El Paso was getting safer well before the city's current border fence was constructed.

EL PASO, Texas ― Before President Donald Trump’s campaign rally Monday night, local politicians and law enforcement officials lined up to rebut his claims that border fencing had made El Paso one of the safest cities in the U.S. and demanded that he correct the record.

They’re unlikely to wrench an apology from a president who has staked his political legitimacy on building a border wall. The demand that Congress include $5.7 billion to begin work on the wall led to the recent 35-day partial federal government shutdown and may trigger another.

But the El Pasoans’ message, delivered at back-to-back news conferences, was an early rebuttal to the likely screed to come from Trump at a Monday evening event in solidly Democratic territory.

“What has been very frustrating to me ― not just as an elected official but as a proud Paseña, a proud fronteriza ― is that this maligning of our community is used as a tool, a political tool, meant to advance a narrative that isn’t true,” said U.S. Rep. Veronica Escobar (D-Texas). “To acknowledge the truth about this community and other border communities like us would mean to acknowledge that we are not inherently bad, we are not inherently unsafe.”

During his State of the Union speech last week, Trump claimed El Paso was one of the country’s most dangerous cities until the government constructed a fence between it and Ciudad Juárez, which is just across the border.

The Trump campaign followed up with a video with various unnamed El Pasoans, one of whom wore a matching “Make America great again” hat and shirt, saying a wall had made the city safer.

In fact, violent crime began its steady decline in El Paso in the 1990s ― well before the Secure Fencing Act of 2007 funded the construction of the city’s current barrier, though more modest fencing existed before that.

County Commissioner Carlos León, the city’s former police chief and a three-decade law enforcement veteran, credited community policing with the gains in fighting violent crime.
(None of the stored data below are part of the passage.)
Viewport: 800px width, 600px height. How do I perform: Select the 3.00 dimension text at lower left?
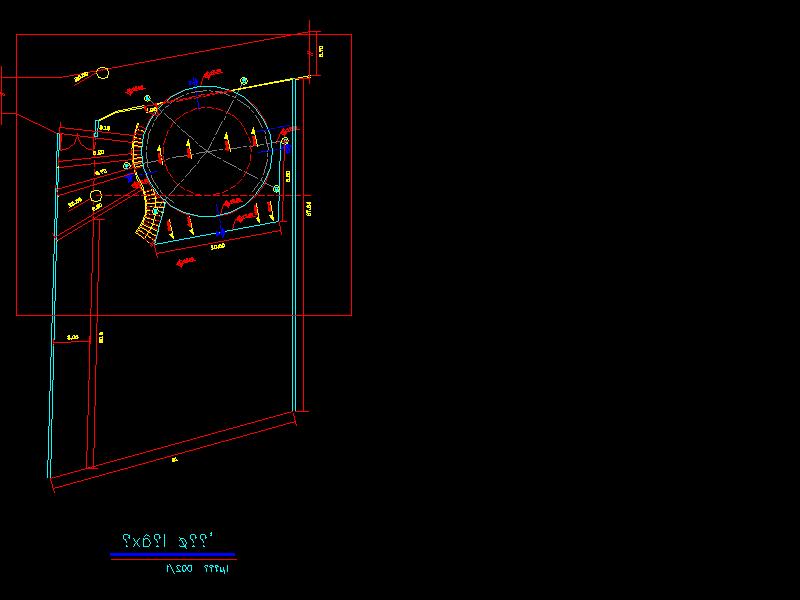73,338
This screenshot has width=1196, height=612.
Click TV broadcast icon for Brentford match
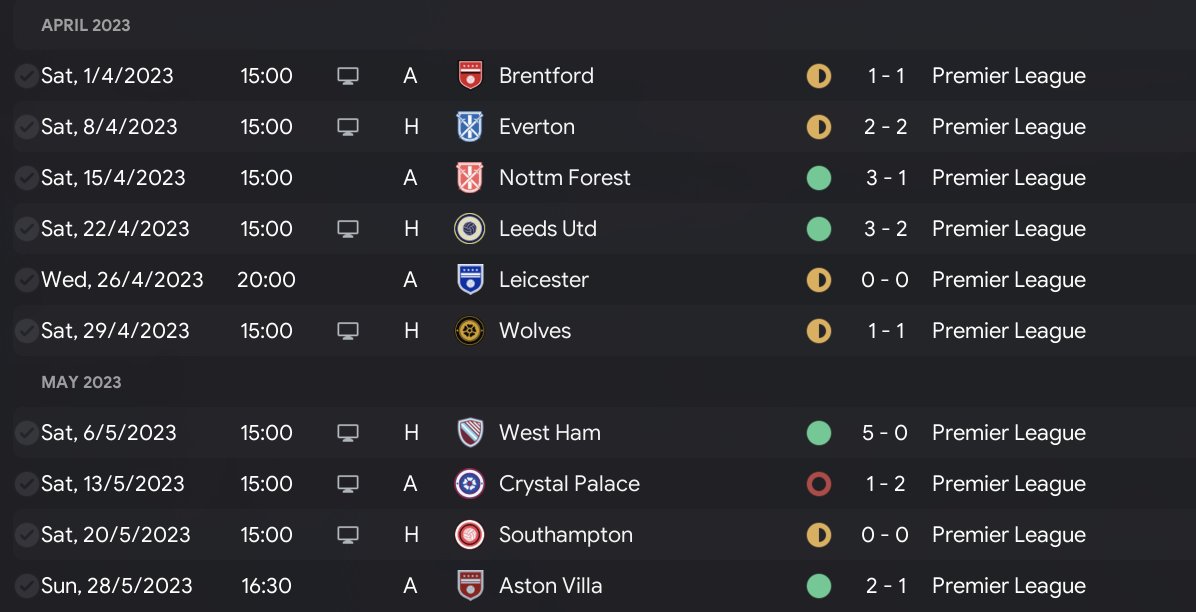[348, 76]
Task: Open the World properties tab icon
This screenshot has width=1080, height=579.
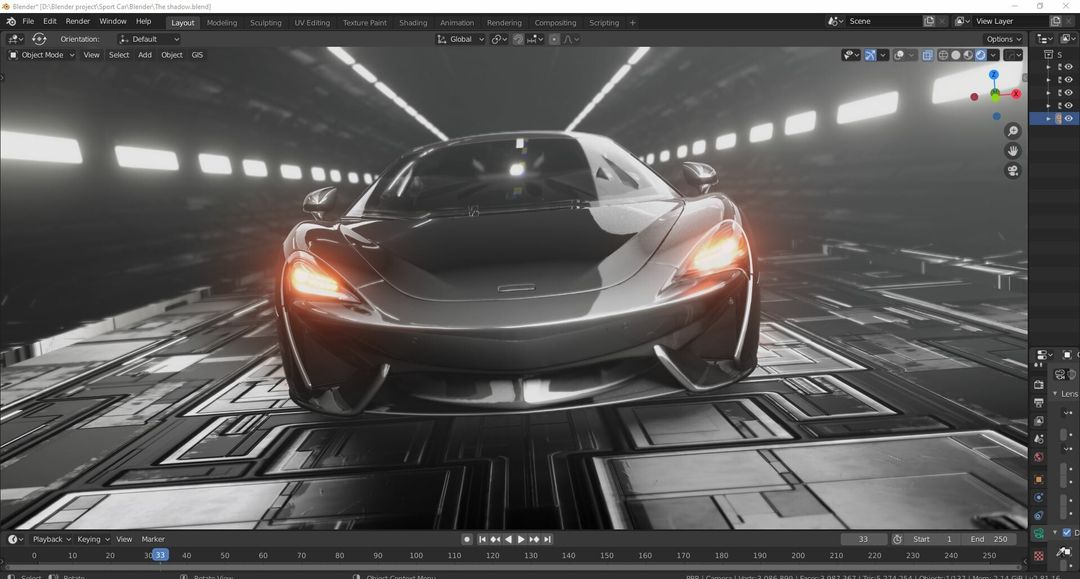Action: (1039, 458)
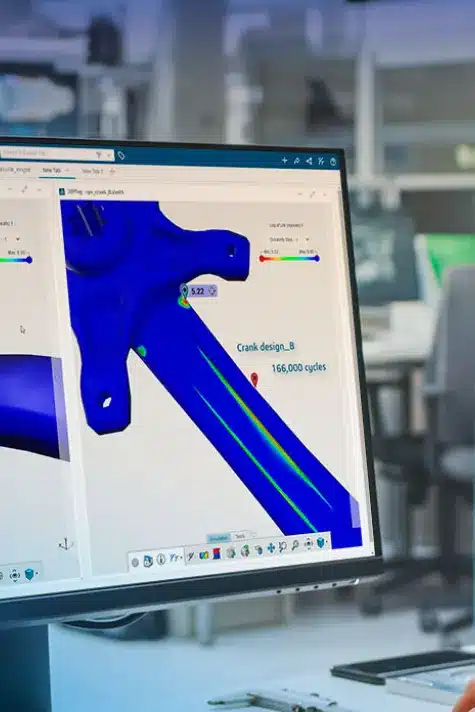Click the red probe marker on the crank arm
The width and height of the screenshot is (475, 712).
[x=254, y=379]
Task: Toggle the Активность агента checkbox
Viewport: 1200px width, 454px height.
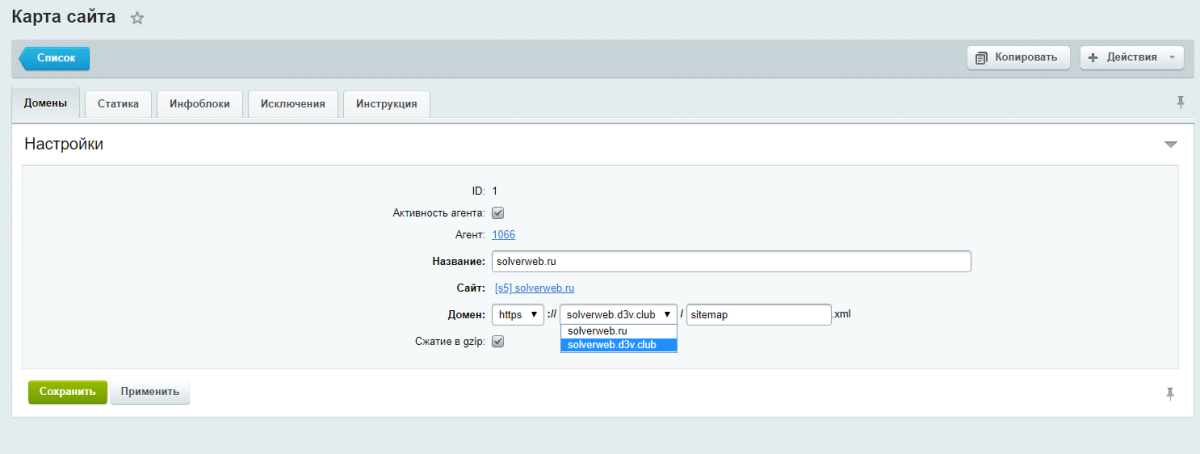Action: (498, 213)
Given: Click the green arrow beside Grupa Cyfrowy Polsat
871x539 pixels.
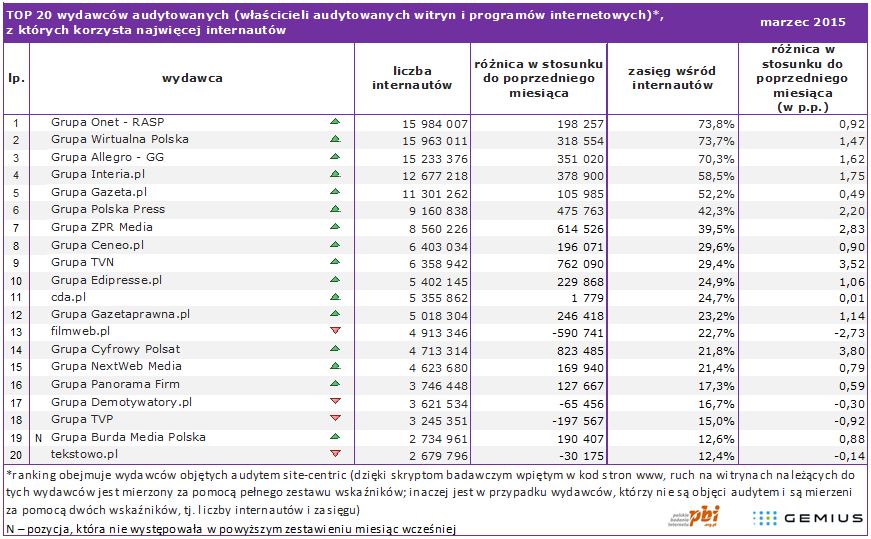Looking at the screenshot, I should [x=335, y=349].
“For decades, El Paso has been and continues to be one of the safest cities in the country, due in large part to the work of law enforcement,” León said. “For the president to claim we are safe because of a wall is an insult.”

The confrontation between Trump and El Paso leaders also marks former U.S. Rep. Beto O’Rourke’s return to the national stage after his maverick Democratic campaign to unseat U.S. Sen. Ted Cruz ended in defeat last fall.

He told reporters on the call that he wanted to support the community groups that organized the march.

“I think he’s here in an effort to use this community as a prop to make his case for the border wall,” O’Rourke told reporters of Trump’s visit. “I’m going to follow the community’s lead.... Nothing less and nothing more.”

O’Rourke derided the president’s demand for a wall, saying that the primary result of building barriers along the border was to push people into more remote and dangerous crossings in the desert.

Beyond the politics of the moment, local leaders cautioned that Trump’s repeated portrayal of El Paso as a city besieged by homicidal drug-trafficking criminals would undermine local efforts to attract businesses to the region.. Escobar faulted Texas officials, including Gov. Greg Abbott (R), for planning to share the stage with him Monday night without correcting the record.

El Paso County District Attorney Jaime Esparza, who has held that position since 1993, said businesses and potential visitors had nothing to worry about, whether or not Congress elects to build more border wall.

“The fence that was built since 2008 really made no difference one way or the other,” Esparza told reporters. “Come to El Paso. This is not a dangerous place. The president is incorrect.”